If having local winners is more important, then shuffling the inaccuracy
over to top-up representatives might be a good idea, though. In any
event, it is better both locally and regionally than a nonproportional
method.

I'd probably prefer something closer to biproportional SNTV/party list,
myself, if local winners are important. Something like:

- Each voter votes for a candidate which also has a party assigned.
- The method uses party list PR to determine how many seats each party
should get.
- The method then reweights the parties (how many votes count as one
unweighted vote), reducing the weight of parties with too many seats and
increasing the weight of parties with too few seats, until the number of
seats per party matches the party list outcome.

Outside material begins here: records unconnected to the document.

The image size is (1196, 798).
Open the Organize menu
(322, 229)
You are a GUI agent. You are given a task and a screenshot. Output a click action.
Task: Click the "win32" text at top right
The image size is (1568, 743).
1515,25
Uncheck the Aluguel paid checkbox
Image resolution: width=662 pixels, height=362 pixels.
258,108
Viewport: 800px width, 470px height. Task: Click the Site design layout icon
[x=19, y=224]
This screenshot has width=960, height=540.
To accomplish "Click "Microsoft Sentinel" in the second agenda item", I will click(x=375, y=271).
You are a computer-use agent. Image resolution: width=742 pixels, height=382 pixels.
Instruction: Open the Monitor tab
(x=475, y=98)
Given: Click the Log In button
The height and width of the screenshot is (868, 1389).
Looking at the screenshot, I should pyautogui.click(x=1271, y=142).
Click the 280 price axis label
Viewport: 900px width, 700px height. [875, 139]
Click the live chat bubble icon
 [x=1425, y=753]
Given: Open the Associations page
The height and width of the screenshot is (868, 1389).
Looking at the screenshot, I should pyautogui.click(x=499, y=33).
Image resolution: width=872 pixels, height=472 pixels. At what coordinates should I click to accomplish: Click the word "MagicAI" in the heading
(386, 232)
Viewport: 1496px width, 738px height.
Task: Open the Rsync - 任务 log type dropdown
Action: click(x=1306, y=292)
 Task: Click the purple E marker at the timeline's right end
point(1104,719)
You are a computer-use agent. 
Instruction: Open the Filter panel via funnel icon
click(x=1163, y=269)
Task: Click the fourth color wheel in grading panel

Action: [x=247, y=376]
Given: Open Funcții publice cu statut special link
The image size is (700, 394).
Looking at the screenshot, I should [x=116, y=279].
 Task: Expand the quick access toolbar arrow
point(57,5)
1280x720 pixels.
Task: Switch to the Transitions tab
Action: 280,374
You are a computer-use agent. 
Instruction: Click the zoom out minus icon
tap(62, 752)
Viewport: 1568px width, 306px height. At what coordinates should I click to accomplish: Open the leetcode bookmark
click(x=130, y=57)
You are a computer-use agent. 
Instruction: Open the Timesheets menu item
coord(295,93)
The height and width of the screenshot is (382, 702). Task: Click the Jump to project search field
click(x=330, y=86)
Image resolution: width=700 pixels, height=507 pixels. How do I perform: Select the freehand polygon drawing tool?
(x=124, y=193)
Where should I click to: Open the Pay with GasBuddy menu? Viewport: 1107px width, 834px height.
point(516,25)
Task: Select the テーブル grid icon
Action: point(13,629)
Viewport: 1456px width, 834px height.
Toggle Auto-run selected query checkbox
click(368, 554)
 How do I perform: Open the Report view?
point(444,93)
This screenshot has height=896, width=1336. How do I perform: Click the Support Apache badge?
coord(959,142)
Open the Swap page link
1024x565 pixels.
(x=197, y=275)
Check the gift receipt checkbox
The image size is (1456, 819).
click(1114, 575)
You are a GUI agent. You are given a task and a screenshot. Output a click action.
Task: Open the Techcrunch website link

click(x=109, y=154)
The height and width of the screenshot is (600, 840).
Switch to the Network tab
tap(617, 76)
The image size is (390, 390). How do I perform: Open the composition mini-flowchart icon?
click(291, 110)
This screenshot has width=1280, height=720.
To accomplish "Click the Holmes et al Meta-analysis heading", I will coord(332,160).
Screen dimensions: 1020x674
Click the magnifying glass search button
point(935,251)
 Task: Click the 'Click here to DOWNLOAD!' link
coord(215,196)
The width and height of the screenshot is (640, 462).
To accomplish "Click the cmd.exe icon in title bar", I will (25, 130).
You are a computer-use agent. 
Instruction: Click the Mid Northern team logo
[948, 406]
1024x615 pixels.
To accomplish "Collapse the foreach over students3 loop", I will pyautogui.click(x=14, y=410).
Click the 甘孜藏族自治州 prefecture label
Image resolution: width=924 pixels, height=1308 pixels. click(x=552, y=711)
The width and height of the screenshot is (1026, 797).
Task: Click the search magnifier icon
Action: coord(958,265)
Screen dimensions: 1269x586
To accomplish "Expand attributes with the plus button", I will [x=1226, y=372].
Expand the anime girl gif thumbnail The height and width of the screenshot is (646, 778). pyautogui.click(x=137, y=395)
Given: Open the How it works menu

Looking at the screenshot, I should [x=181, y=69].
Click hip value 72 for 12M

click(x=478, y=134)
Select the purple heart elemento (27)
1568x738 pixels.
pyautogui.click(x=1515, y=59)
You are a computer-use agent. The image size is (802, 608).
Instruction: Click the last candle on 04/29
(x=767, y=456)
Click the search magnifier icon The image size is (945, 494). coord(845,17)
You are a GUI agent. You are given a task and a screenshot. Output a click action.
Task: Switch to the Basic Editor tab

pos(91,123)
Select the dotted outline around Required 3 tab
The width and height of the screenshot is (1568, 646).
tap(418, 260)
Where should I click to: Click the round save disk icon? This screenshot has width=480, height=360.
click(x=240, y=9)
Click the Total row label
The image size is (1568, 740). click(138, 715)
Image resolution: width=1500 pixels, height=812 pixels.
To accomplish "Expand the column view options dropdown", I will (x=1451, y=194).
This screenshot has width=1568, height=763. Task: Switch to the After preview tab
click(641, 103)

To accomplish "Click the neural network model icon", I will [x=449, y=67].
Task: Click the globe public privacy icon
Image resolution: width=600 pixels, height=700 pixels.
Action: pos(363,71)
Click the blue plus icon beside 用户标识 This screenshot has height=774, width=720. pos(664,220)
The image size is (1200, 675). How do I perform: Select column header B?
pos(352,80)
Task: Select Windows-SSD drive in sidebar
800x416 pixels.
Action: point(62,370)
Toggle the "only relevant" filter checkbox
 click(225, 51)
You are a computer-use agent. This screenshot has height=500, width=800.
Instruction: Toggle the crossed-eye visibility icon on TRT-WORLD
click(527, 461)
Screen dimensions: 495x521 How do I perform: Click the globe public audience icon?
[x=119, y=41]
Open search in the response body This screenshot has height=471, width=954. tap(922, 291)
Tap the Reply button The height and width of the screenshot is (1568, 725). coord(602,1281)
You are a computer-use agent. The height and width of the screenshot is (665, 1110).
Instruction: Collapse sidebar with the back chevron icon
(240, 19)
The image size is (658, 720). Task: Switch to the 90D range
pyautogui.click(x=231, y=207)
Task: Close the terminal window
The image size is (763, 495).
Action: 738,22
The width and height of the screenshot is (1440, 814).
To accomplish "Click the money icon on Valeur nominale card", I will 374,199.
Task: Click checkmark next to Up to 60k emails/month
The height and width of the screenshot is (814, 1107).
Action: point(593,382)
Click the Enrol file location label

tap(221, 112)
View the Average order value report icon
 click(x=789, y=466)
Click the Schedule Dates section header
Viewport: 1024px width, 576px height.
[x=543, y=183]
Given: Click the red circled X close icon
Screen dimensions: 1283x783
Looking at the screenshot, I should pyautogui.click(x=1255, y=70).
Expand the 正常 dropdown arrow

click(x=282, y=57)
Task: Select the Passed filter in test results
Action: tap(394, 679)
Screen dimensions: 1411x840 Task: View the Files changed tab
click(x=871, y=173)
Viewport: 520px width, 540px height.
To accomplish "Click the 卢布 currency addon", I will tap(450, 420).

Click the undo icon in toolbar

A benefit to this method is that if party Y has too few seats, the
reweighting will make Y gain seats first where Y was close to winning
anyway. But the reweighting might be too complex to explain, or more
complex than MMP, and might also face criticism of the sort that
"candidate X got the most votes but didn't get a seat!"

> That last part, I think, is a pretty big deal. Imagine Green Party
> candidates in every district really fighting hard to get the most
> votes, because it may make the difference for _them_ to get drafted to
> the legislature. It would lead to a much richer, more diverse, more
> competitive democracy. And it would instantly obsolete gerrymandering,
> allowing districts to be drawn in a manner that reflects people's real
> neighborhoods.
> 
> Legal scholar Allan Ides similarly has expressed strong support for a
> (two vote) MMP style model for the California assembly, alongside
> transition to a unicameral assembly. ICYMI, his "Approximating
> Democracy" paper from 2011 is excellent, in my opinion:
> 
> http://digitalcommons.lmu.edu/cgi/viewcontent.cgi?article=1001&context=llr
> 
> Generally, I think for most reformers feel like MMP is a bridge too
> far in America. However, I think when we consider it in combination
> with other changes, it's perhaps not so crazy an idea.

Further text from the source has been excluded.